## Aim of the exercise
Whatever precedes the line containing "Close the Установки dialog with X" is not copied; that line and every line after it through the final one below are copied exactly, except pictures.

Pixel coordinate grounding data:
----------

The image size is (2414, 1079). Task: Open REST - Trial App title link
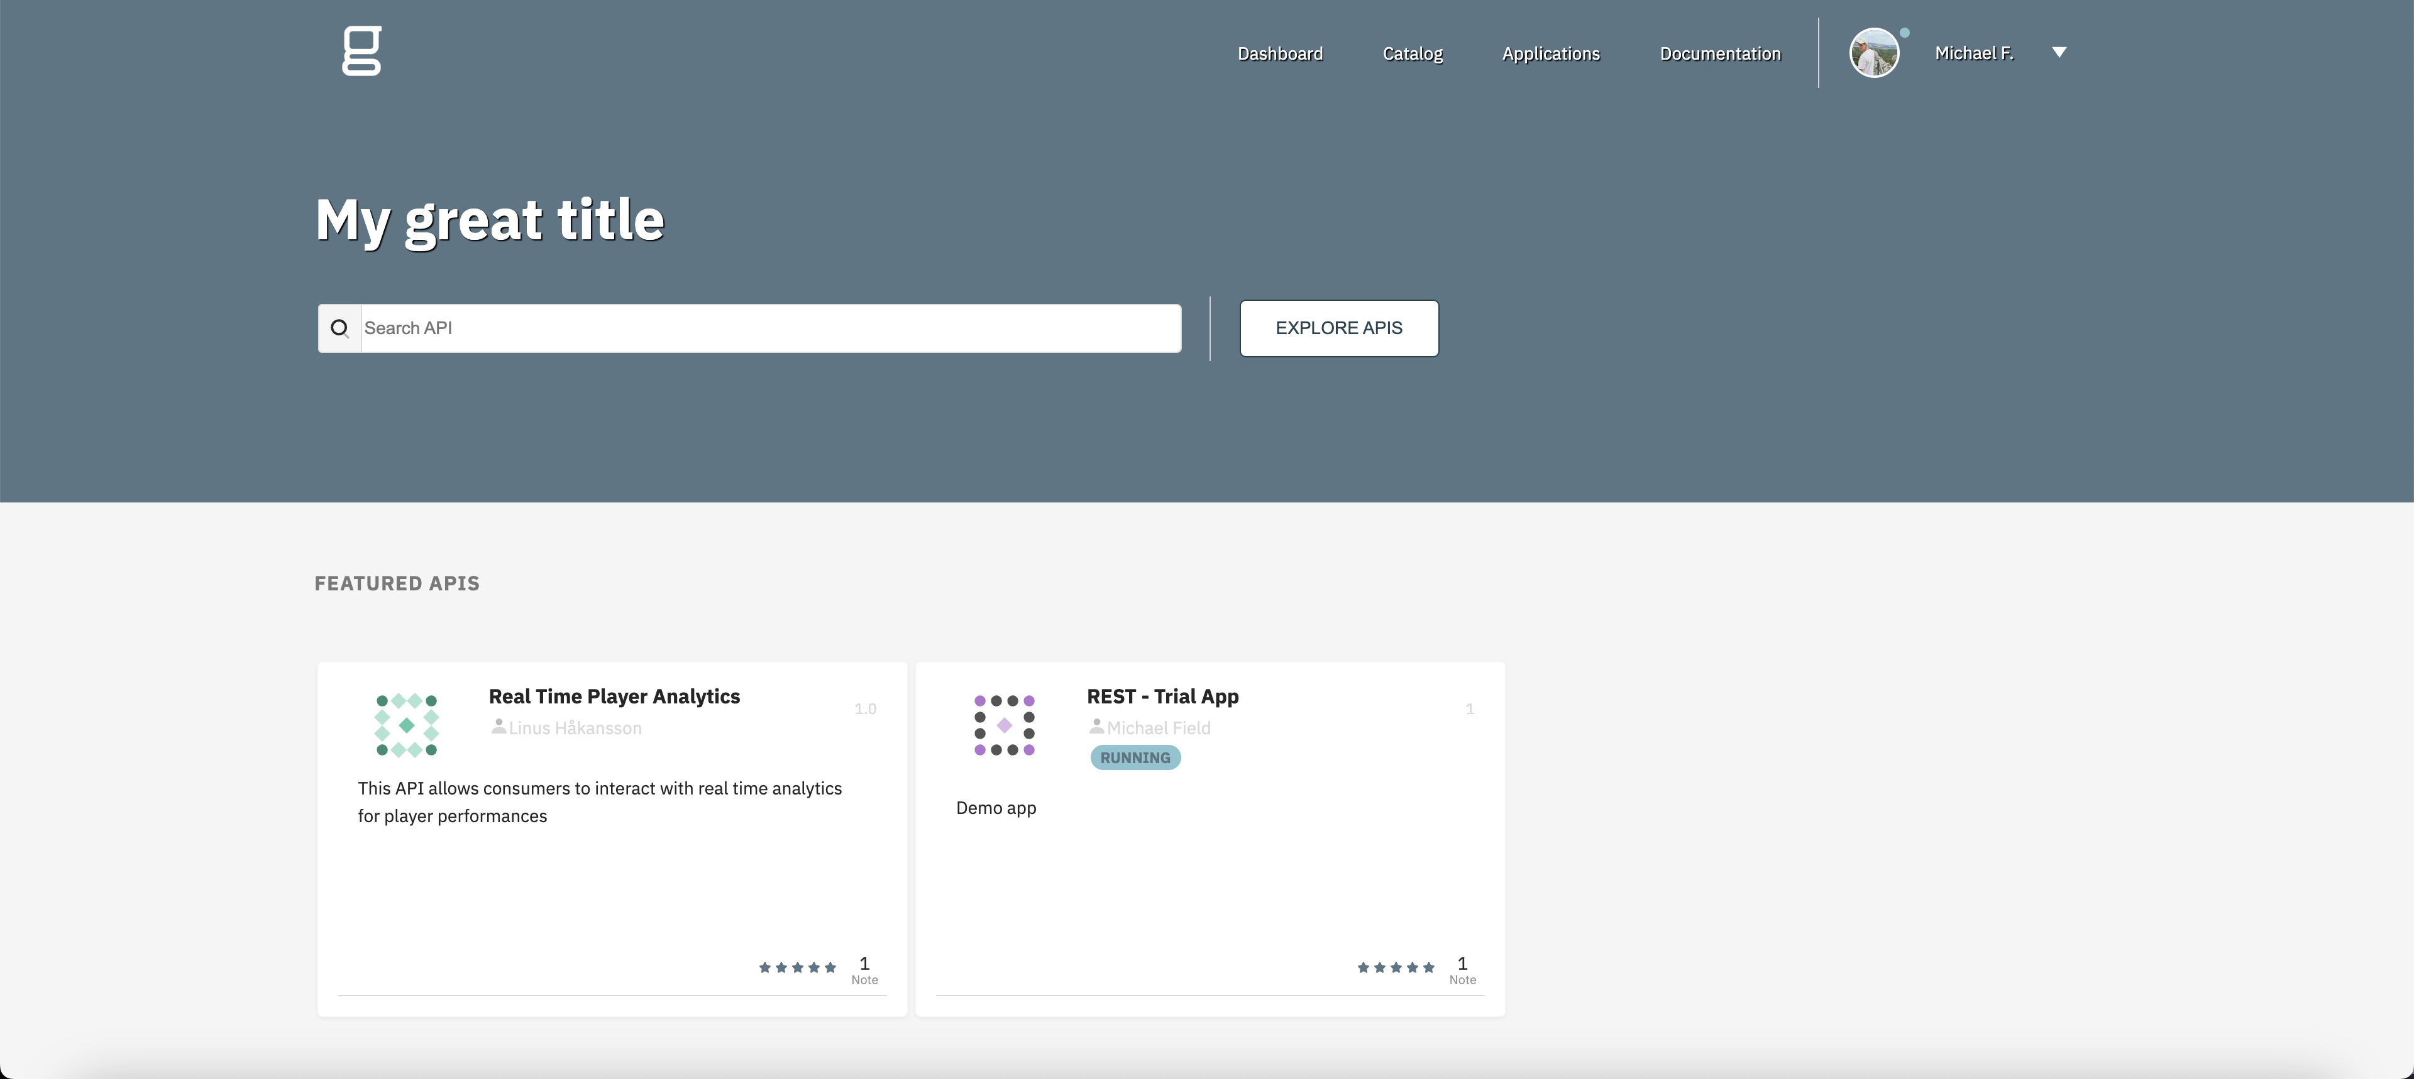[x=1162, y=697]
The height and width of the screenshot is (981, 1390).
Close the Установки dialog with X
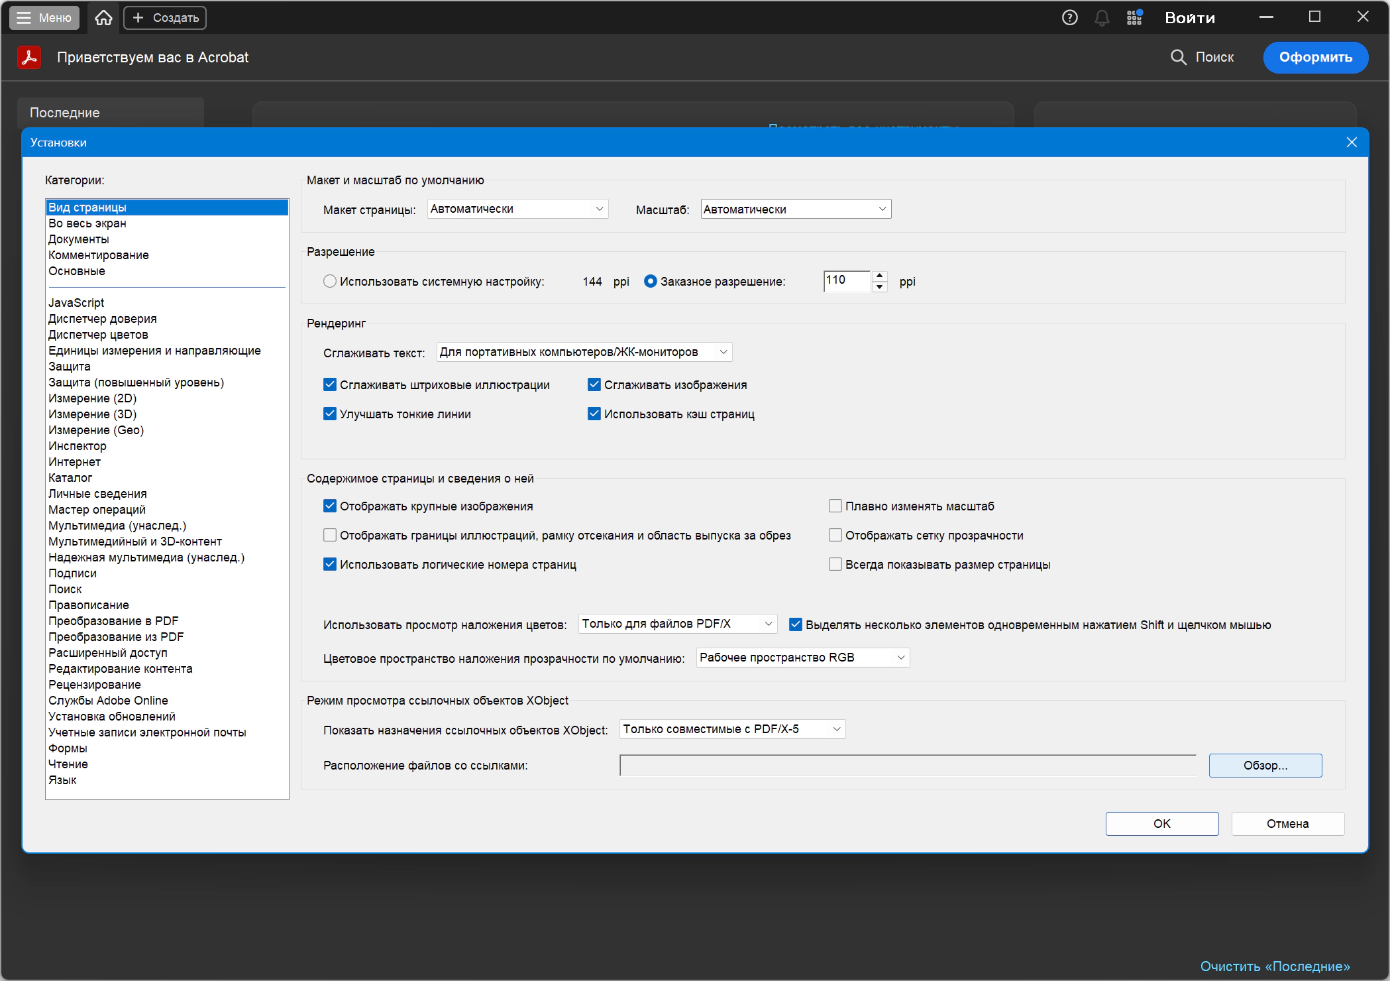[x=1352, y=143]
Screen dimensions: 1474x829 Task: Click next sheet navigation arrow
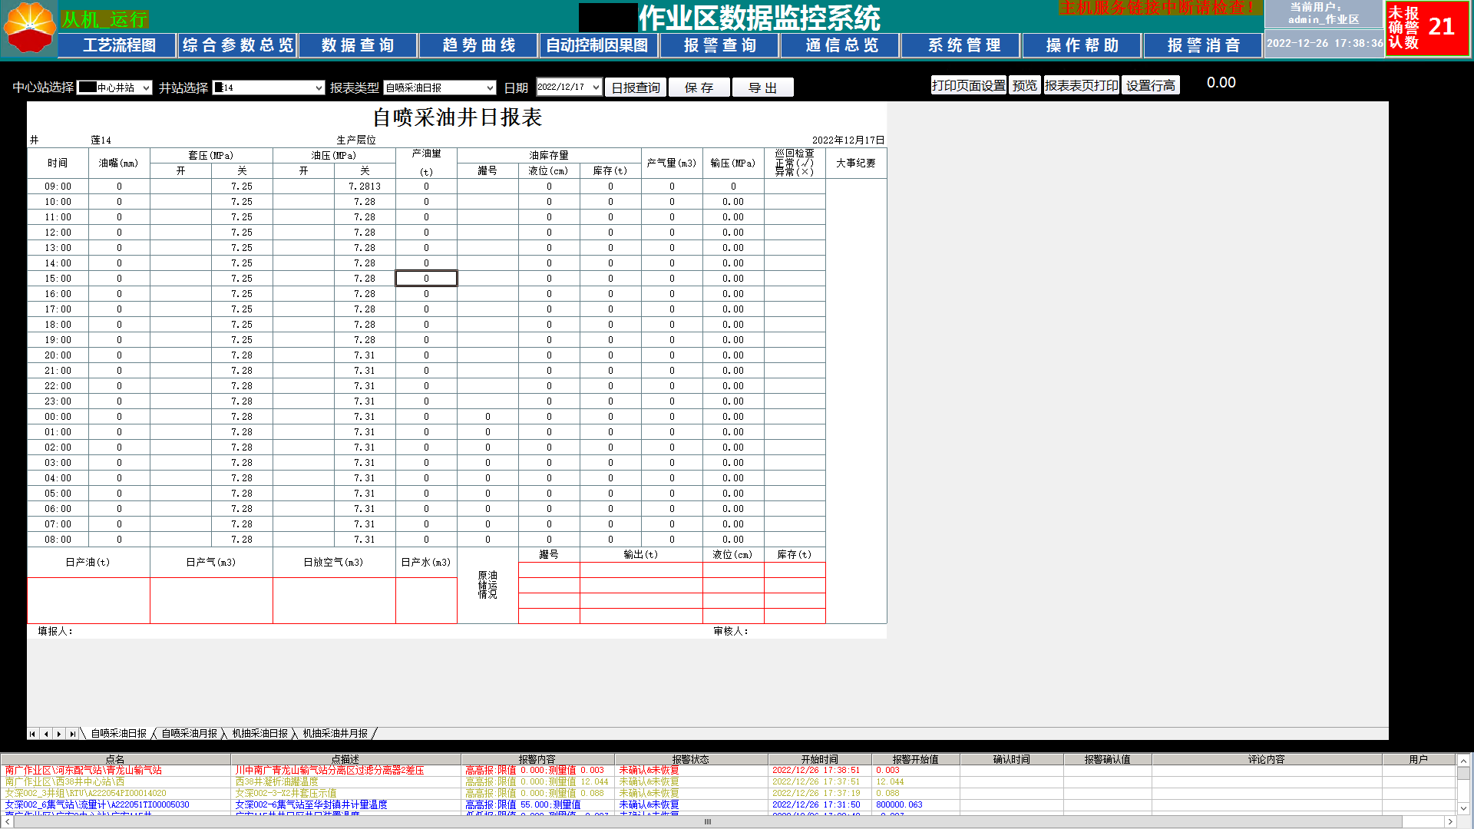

----------

## Problem solution
Close the Установки dialog with X
[x=1352, y=143]
Screen dimensions: 1474x829 Task: Click next sheet navigation arrow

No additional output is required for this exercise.